Most people instinctively feel that ebooks should be substantially cheaper than paper books, because an ebook is not physically “made”: there are no printing costs. But if, says Levine, the real value of a book resides in the “text itself”, then the delivery method shouldn’t much matter. The fixed costs – acquiring, editing, marketing – remain unchanged.

That’s a tough argument to get across, I think, because Amazon in particular has been very aggressive with ebook pricing. Because ebooks are cheap, Joe and Jane Public expect future ebooks to be cheap too. They neither know nor care that VAT wipes out most of the production cost difference (VAT is levied on ebooks but not printed ones).

Aggressive pricing isn’t new, of course. Amazon has been doing it with print for ages – when did you last pay the RRP for *anything* on Amazon? – and supermarkets often use books as loss-leaders. In most cases the winners aren’t the publishers or the authors; they’re Amazon, and the supermarkets. You don’t really have a business without them, but their demands for discounts mean that it’s not much of a business with them.

This is something I want to come back to when I have a bit of time to do the subject justice: I think the aggressive pricing of ebooks by name authors with backlists to shift, and the rush to undercut their prices by almost every new ebook author out there, could be a form of collective career suicide. Once something’s devalued, it’s hard to change people’s perspectives of what constitutes fair pricing. Just ask the developers getting slagged on iTunes for daring to charge more than 79p for their apps.

According to The Times, most books don’t sell:

Last month [in 2008] Nielsen Bookscan, which tracks book sales nationwide, showing that, of 200,000 books on sale last year, 190,000 titles sold fewer than 3,500 copies. More devastating still, of 85,933 new books, as many as 58,325 sold an average of just 18 copies. And things aren’t much better over the pond: I read recently that, of the 1.2million titles sold in the United States in 2004, only 2 per cent sold more than 5,000 copies.

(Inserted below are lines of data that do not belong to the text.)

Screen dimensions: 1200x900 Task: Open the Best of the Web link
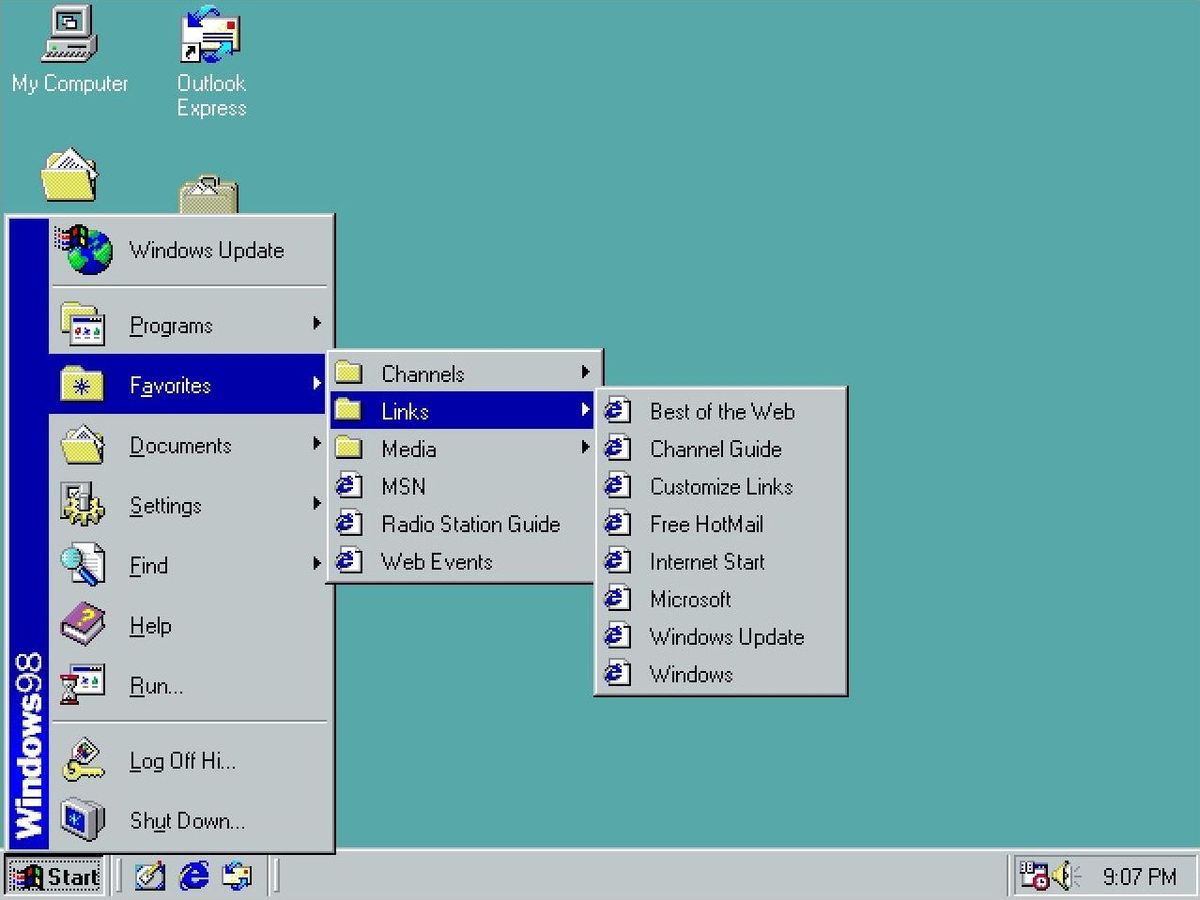pos(722,411)
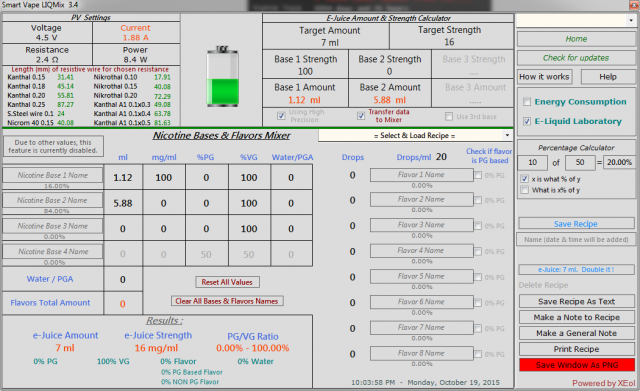Click Reset All Values
640x391 pixels.
coord(227,282)
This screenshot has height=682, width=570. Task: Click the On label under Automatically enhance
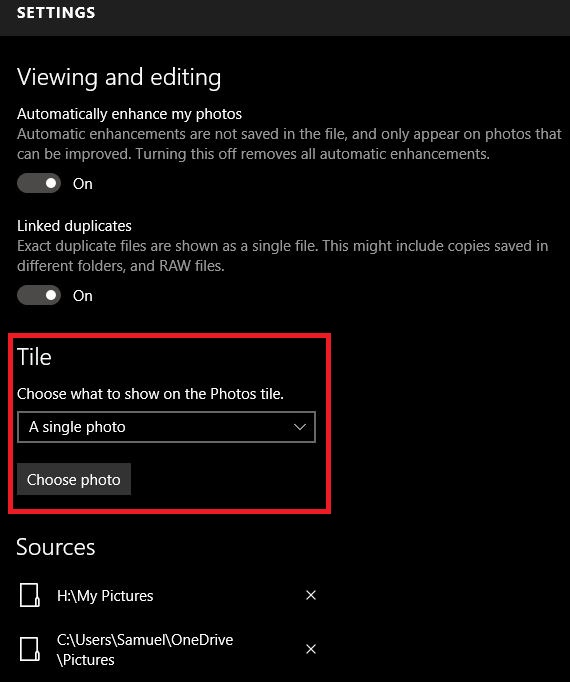click(83, 184)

If the public comes to expect professional cover design, production and editing at amateur-hour prices, I suspect there’s going to be precious little profit for the overwhelming majority of ebook authors. Even if you do 3,500 copies, if you’re doing them on the Kindle store at 99p a pop then your entire take is £1,050 before tax.

Most writers will be lucky to do one tenth of those sales: in 2007, the Guardian reported that “the average sale of a hardback book by a first-time writer is 400 copies”. That’s £120 in Kindle money. If you’re doing things the DIY way and paying for a cover designer and an editor, you’re going to make a significant loss.

I’m not arguing that nobody can make money from ebooks. Of course they can. Some are shifting tens of thousands of books, and making tidy sums out of it. But it’s important to remember that they’re the exceptions.

I’ll come back to this soon, I’m sure.